[Stored items from a collection]

******

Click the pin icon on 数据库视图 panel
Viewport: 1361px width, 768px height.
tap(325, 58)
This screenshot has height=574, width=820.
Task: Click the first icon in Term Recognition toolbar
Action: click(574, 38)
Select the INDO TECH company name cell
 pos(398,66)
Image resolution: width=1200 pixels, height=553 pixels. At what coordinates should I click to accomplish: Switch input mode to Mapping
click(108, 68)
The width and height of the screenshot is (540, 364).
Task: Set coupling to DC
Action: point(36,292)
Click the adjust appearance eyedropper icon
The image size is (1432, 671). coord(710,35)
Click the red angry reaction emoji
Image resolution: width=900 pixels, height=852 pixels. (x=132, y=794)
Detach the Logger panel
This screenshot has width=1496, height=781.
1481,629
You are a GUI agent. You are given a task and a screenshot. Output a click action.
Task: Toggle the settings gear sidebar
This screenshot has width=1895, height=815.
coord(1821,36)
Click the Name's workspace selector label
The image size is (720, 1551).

******

§ YOUR INSTRUCTIONS
Write out all of the records word for word.

§ SOLVED PROBLEM
Click the pin icon on 数据库视图 panel
Viewport: 1361px width, 768px height.
tap(325, 58)
This screenshot has height=574, width=820.
Task: Click the first icon in Term Recognition toolbar
Action: click(574, 38)
Select the INDO TECH company name cell
 pos(398,66)
Image resolution: width=1200 pixels, height=553 pixels. At what coordinates should I click to accomplish: Switch input mode to Mapping
click(108, 68)
The width and height of the screenshot is (540, 364).
Task: Set coupling to DC
Action: point(36,292)
Click the adjust appearance eyedropper icon
The image size is (1432, 671). coord(710,35)
Click the red angry reaction emoji
Image resolution: width=900 pixels, height=852 pixels. (x=132, y=794)
Detach the Logger panel
This screenshot has width=1496, height=781.
1481,629
You are a GUI agent. You are given a task and a screenshot. Output a click action.
Task: Toggle the settings gear sidebar
This screenshot has width=1895, height=815.
coord(1821,36)
Click the Name's workspace selector label
The image size is (720, 1551).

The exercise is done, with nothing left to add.